§ Stored data entries
◇ ◇ ◇ ◇ ◇ ◇ ◇

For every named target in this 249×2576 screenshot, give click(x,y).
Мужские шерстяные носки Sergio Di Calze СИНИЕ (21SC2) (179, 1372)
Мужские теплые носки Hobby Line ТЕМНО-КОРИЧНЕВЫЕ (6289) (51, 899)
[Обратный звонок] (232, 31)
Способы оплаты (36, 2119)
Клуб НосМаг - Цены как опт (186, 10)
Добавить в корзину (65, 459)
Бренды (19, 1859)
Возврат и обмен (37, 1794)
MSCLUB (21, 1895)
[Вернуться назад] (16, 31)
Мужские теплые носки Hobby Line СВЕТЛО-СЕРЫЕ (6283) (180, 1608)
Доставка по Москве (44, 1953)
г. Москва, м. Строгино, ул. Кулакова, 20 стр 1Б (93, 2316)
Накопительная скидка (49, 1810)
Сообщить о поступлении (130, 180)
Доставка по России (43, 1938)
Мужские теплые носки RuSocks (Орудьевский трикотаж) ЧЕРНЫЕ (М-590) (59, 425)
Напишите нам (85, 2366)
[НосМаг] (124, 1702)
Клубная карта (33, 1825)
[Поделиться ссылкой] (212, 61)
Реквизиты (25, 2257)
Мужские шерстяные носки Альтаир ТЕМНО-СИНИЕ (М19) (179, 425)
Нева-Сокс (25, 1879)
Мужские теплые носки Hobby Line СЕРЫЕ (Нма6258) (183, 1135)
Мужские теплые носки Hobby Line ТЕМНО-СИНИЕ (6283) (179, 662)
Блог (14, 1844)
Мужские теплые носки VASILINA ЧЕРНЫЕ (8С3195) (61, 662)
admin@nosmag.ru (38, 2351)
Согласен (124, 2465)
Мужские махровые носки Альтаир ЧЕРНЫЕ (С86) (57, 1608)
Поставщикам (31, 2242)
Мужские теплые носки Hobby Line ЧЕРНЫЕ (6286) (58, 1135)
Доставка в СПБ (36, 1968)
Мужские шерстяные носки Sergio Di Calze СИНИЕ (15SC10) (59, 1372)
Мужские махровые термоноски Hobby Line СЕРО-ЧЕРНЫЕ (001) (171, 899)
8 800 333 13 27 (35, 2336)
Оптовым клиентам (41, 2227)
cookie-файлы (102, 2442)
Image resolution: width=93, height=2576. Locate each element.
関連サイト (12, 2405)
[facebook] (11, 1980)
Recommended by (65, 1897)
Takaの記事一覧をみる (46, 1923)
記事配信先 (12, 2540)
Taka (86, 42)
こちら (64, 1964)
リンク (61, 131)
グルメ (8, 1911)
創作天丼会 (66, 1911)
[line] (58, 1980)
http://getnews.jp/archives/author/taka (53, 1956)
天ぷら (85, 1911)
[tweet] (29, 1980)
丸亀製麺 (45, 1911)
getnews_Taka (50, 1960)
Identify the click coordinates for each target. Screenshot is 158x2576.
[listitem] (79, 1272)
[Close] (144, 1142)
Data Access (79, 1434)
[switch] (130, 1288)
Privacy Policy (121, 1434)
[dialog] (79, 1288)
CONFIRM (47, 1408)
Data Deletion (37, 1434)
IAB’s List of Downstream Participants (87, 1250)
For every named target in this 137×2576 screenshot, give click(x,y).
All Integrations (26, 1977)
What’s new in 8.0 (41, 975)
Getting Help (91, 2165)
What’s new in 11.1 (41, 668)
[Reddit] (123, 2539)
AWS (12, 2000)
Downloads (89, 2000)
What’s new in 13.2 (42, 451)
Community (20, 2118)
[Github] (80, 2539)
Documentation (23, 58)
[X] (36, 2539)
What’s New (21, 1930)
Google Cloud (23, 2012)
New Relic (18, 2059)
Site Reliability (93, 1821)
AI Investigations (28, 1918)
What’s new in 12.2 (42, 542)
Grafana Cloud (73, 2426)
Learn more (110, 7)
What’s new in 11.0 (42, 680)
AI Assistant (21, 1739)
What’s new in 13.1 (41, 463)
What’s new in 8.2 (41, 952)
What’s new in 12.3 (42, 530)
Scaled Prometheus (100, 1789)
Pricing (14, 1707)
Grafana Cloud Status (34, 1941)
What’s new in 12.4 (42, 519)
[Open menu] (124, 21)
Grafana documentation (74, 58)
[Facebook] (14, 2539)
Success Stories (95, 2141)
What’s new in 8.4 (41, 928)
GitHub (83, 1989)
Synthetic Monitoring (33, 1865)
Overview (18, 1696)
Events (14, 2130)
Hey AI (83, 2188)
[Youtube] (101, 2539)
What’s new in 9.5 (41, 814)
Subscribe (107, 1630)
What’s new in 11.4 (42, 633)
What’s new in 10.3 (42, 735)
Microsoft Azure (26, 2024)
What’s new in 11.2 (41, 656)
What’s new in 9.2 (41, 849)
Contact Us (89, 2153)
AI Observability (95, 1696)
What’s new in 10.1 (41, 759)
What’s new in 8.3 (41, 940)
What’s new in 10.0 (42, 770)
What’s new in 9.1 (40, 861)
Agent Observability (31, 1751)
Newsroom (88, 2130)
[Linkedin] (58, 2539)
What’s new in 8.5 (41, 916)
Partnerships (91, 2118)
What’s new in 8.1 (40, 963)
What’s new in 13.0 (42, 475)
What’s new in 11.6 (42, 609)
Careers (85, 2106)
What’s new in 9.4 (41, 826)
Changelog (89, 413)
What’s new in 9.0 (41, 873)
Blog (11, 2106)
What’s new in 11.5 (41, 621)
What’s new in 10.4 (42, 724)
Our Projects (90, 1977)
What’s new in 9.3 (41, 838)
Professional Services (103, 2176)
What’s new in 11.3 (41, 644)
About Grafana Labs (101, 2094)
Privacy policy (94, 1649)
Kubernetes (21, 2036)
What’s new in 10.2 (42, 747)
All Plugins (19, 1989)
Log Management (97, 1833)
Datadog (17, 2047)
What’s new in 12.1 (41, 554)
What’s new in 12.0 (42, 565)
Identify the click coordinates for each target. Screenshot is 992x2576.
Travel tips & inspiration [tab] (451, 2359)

◇ ◇ ◇ ◇ ◇ ◇ ◇

§ ABOUT THIS EXERCISE
Wherever the string "named" appears in the data above, report the whole line.

§ OUTPUT
For every named target in this 249×2576 screenshot, give click(x,y).
For every named target in this 137×2576 screenshot, give click(x,y).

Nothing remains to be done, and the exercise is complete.